2015 Predictions: How Applications will or will not Meet the Cloud in 2015

How Applications will or will not Meet the Cloud in 2015

The New Year is a time for resolutions and the enterprise is making some of its own. Beginning with leaving behind the memories of growing pains in cloud computing and coming into a higher, or maybe deeper, level of transformation.

In 2015 as enterprise IT becomes even more complex, the dollar spend put towards the cloud shall remain a priority. According to recent IDG research called Computerworld Forecast 2015 that surveyed 194 IT professionals, more than 40 percent of the respondents said their organizations will spend more on software as a service (SaaS) and a mix of public, private, hybrid and community clouds. Additionally, cloud computing initiatives are the single most important initiative today, deployed in 16 percent of IT departments surveyed.

Seeing as how the appeal of the cloud is catching the eyes of those spending the money, it’s safe to say that the enterprise is going to leverage it into additional forays, while ensuring not too rattle the foundation at the core of the business mission: security and revenue.

Here are three predictions for the upcoming year:
Cloud agility will drive non-core apps into public clouds.

Successful enterprises that view IT as a strategic differentiator will start driving non-core applications into public clouds, for two reasons.

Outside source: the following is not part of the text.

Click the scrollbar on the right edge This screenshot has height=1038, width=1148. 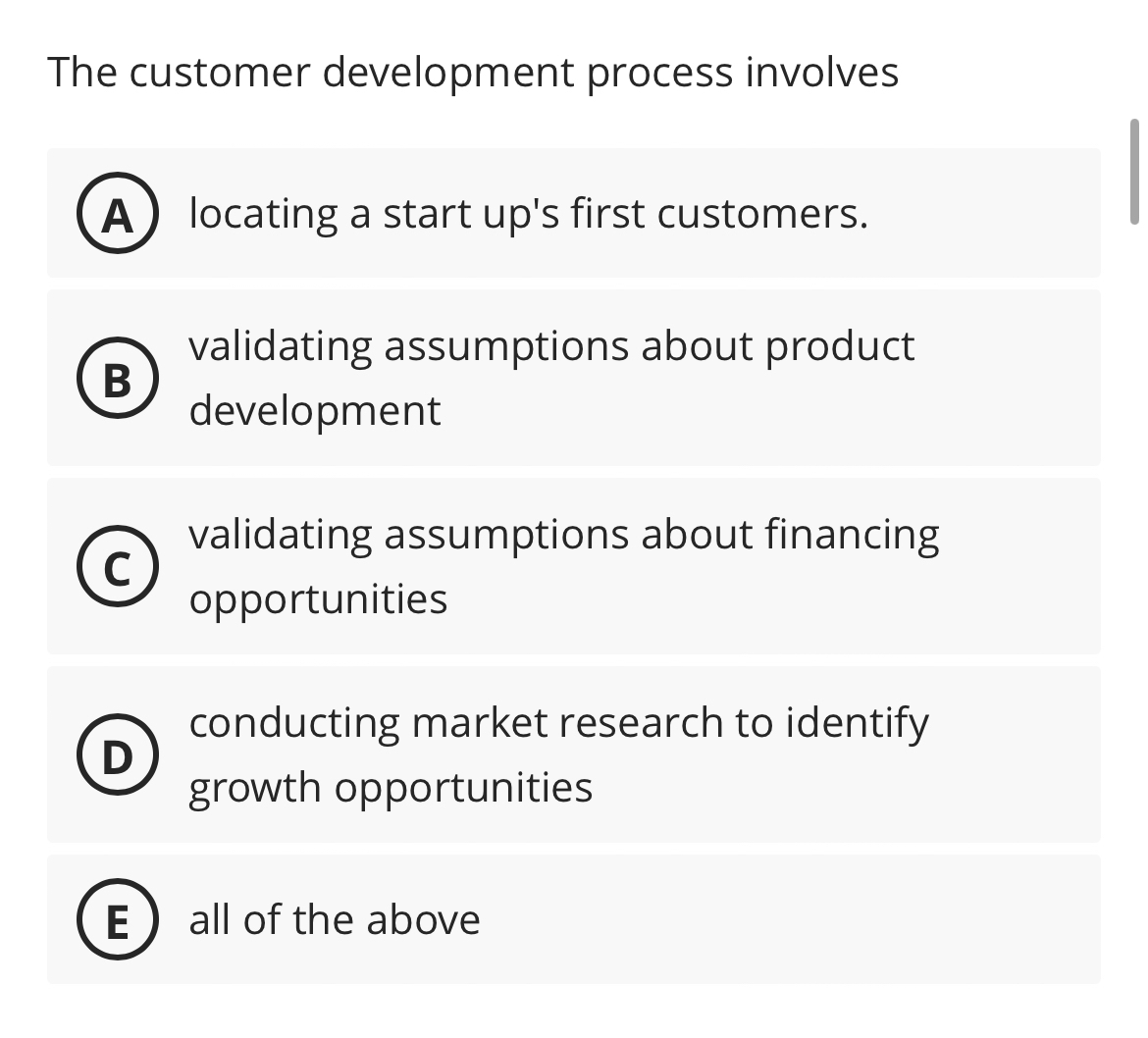pos(1135,172)
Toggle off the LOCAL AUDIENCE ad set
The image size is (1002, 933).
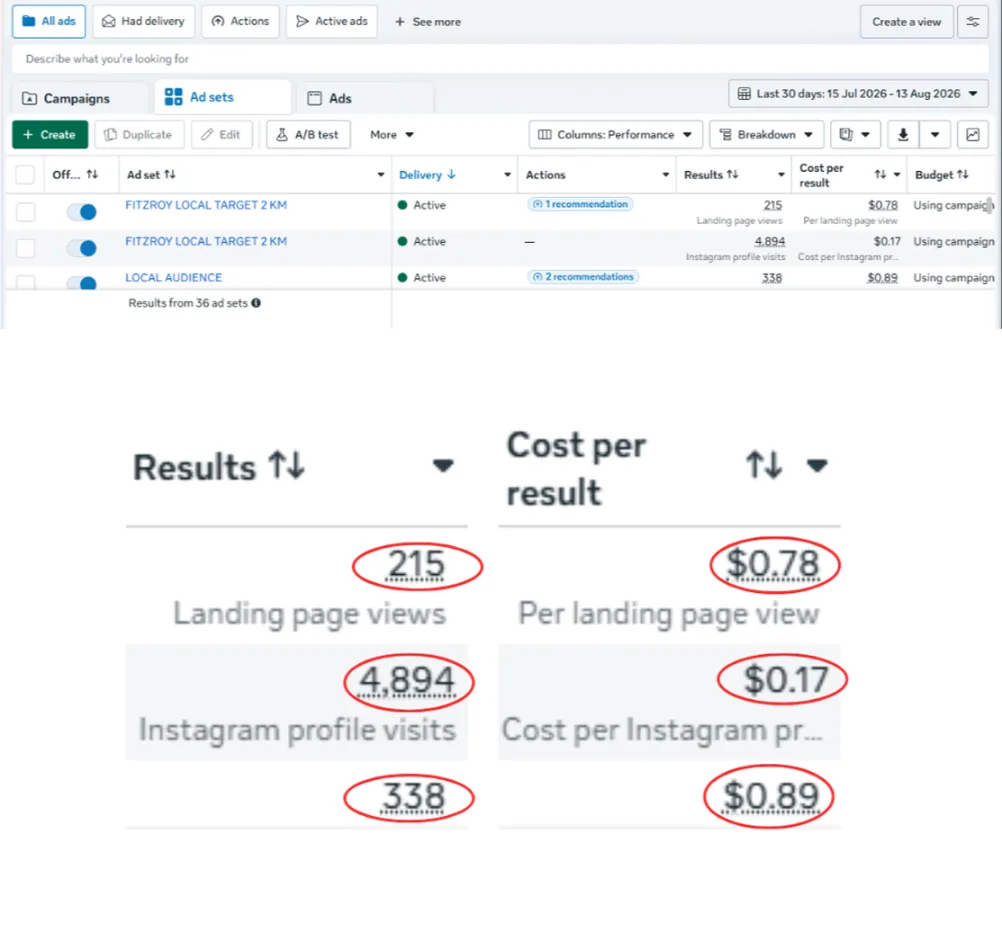tap(82, 282)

-The speed and agility that cloud provisioning offers over internal IT provisioning can offer a strategic advantage and drive the business forward. This trumps the relative costs (or cost savings) of cloud infrastructure irrelevant.
-Enterprises that (rightly) see their customer’s Internet experience as an extension of their brand experience realize that any delays adversely affect them in the market place – and most IT projects take longer than desired as it is, so saving weeks (or months) on the provisioning cycle can be significant.
Production applications stepping up to the cloud:

During the last two years, the enterprise familiarized itself with cloud usage for some DevOps and QA environments. Now, they are ready to move production applications into the cloud. I have even heard several times of plans to move the entire infrastructure into the cloud, within a seven year time frame. The initial roll out will be non-core applications because enterprise IT developers need time to develop experience in building cloud ready applications, where scalability and performance can be achieved without resorting to specialized hardware, tuning, or vertical scaling, instead of using horizontal scaling systems that are tolerant of failures that will occur in clouds, (such as lambda architecture). Currently, most of that experience is present in SaaS companies.

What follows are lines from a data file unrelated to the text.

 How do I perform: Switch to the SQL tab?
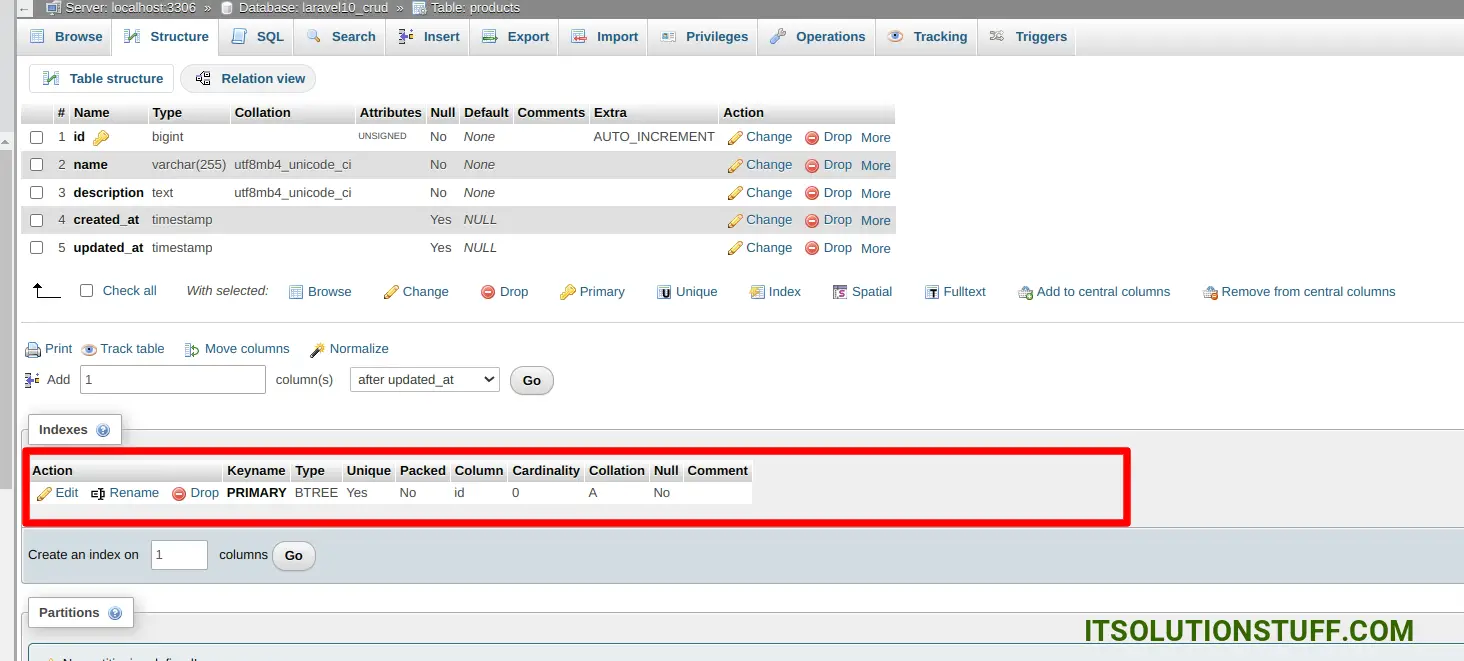[258, 37]
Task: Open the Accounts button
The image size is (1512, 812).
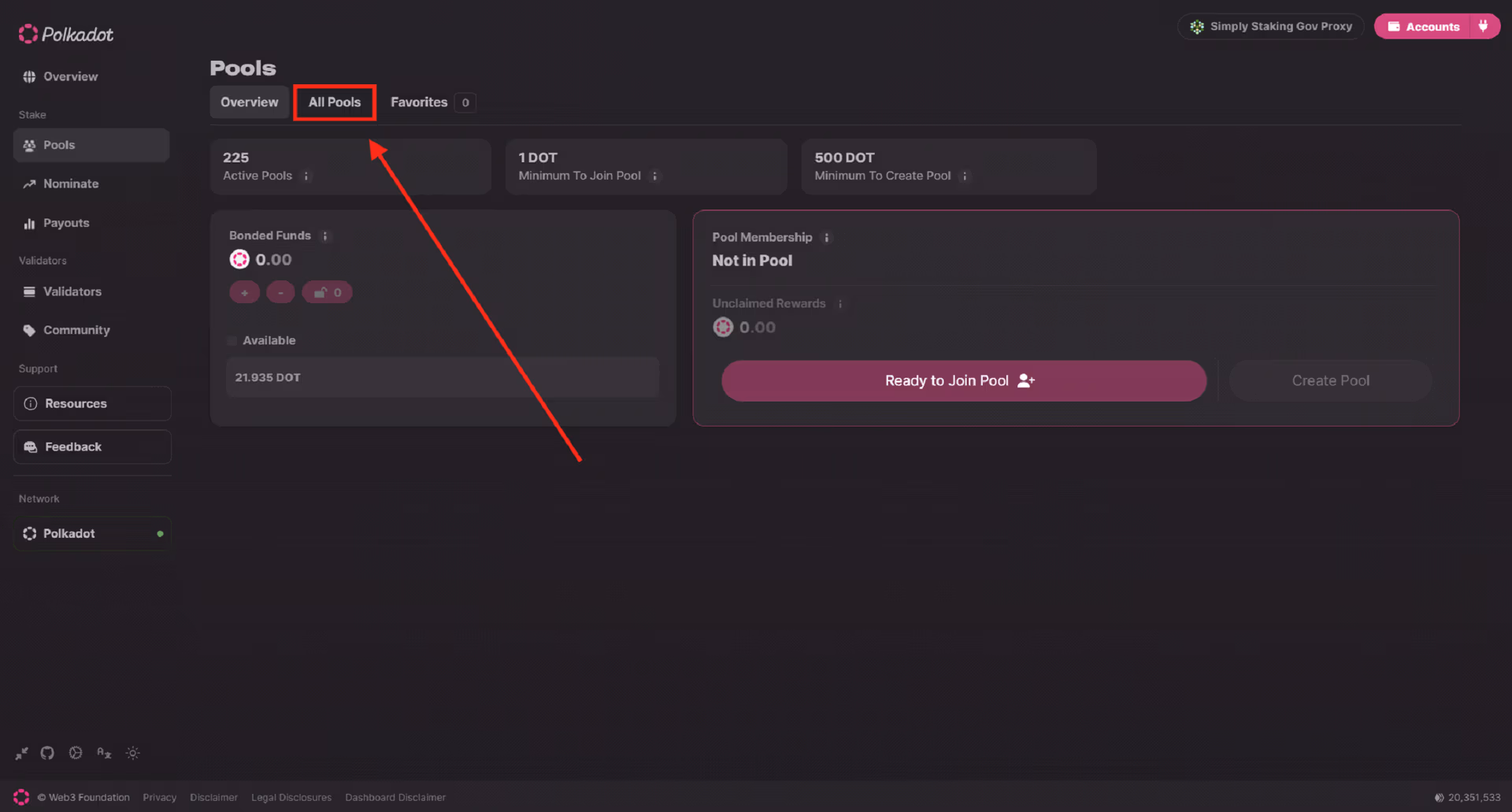Action: pyautogui.click(x=1424, y=26)
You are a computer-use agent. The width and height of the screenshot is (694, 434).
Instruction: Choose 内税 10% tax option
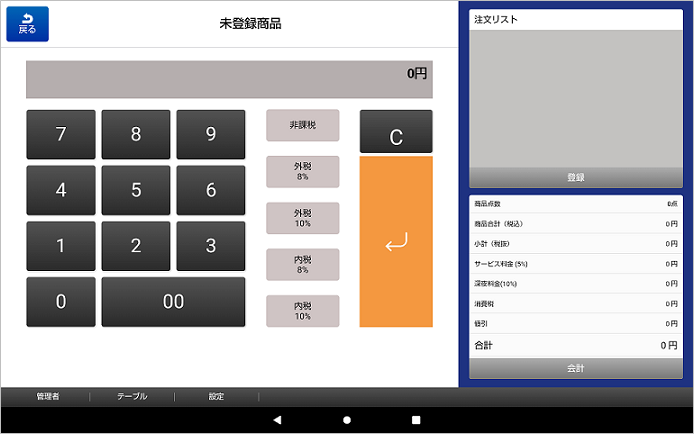(x=302, y=311)
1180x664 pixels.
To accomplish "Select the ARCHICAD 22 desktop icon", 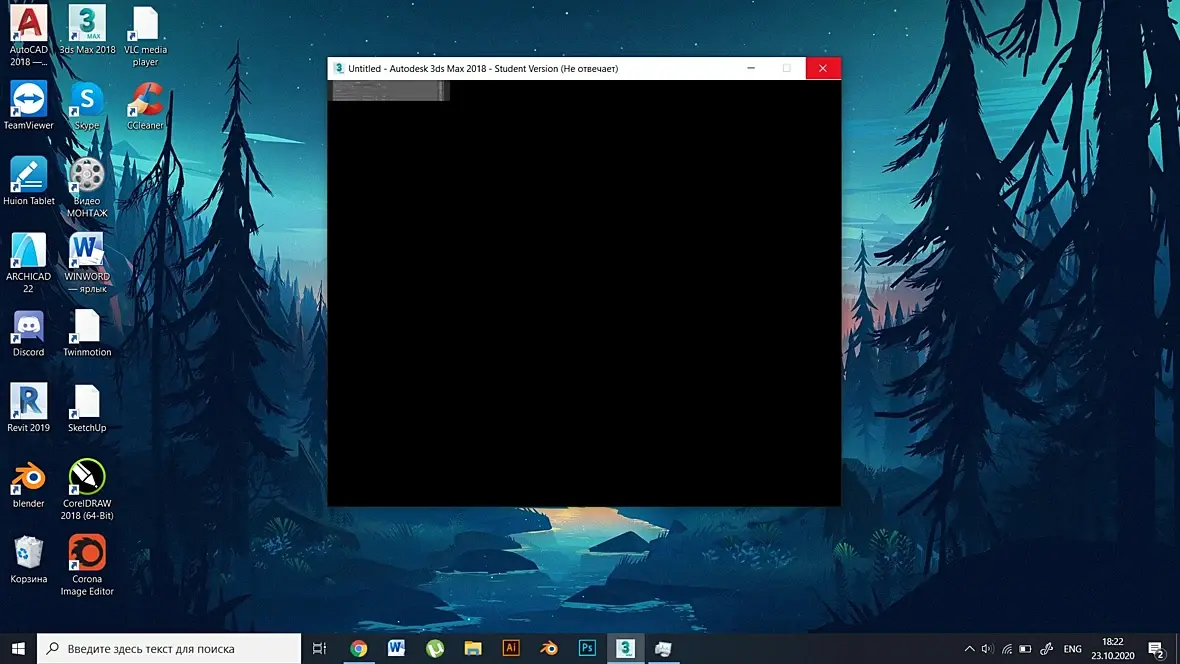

Core mission critical applications are staying put:

In other words, core mission critical applications are going to remain in enterprise controlled and managed datacenters, at least for the next few years since the risks of giving up that control are too high and IT knows this. However, the management and monitoring of hybrid infrastructure will make for an area of keen interest.

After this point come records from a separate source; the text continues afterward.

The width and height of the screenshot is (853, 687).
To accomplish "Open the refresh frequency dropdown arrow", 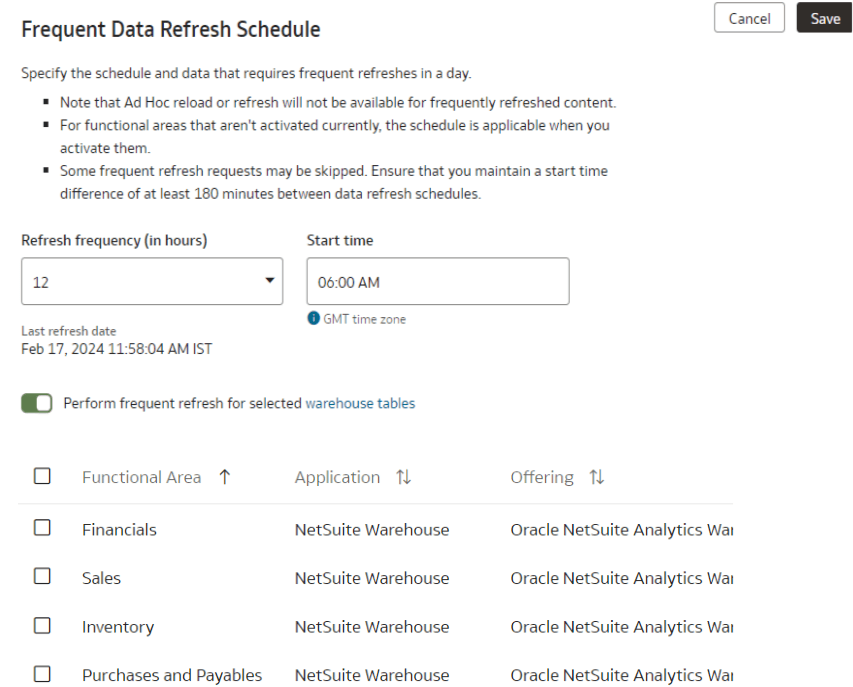I will coord(269,281).
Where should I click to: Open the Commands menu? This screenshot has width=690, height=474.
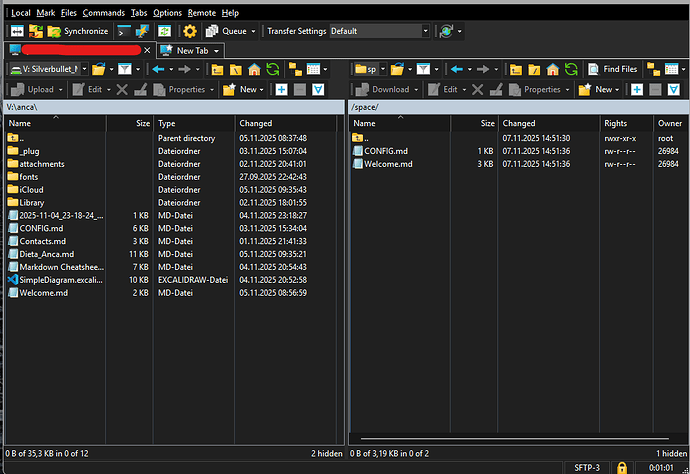[x=103, y=13]

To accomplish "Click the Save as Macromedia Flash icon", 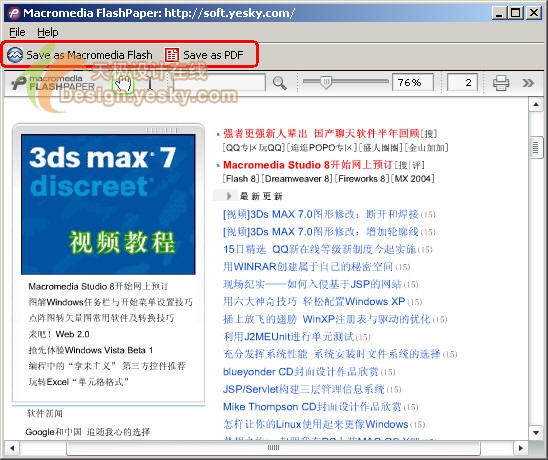I will 15,55.
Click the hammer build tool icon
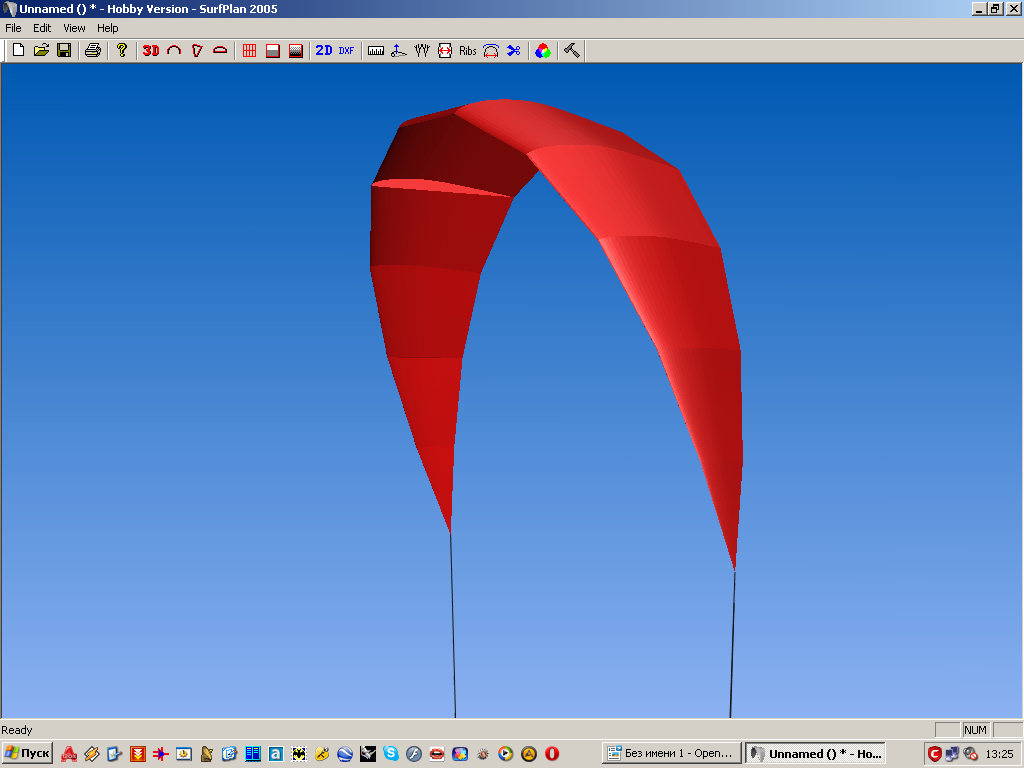1024x768 pixels. point(572,50)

Just in the past year, the enterprise has come quite a long way with the cloud. Companies like IBM are calling it a breakthrough year for their cloud business, as other are leaving behind their initial skepticism surrounding and seeking more ways to leverage the cloud in the long term. Meanwhile, research firm Markets and Markets estimates the global cloud market is expected to hit $121 billion next year.

Not all this change is easy, but the enterprise is bound to get closer than it ever has before.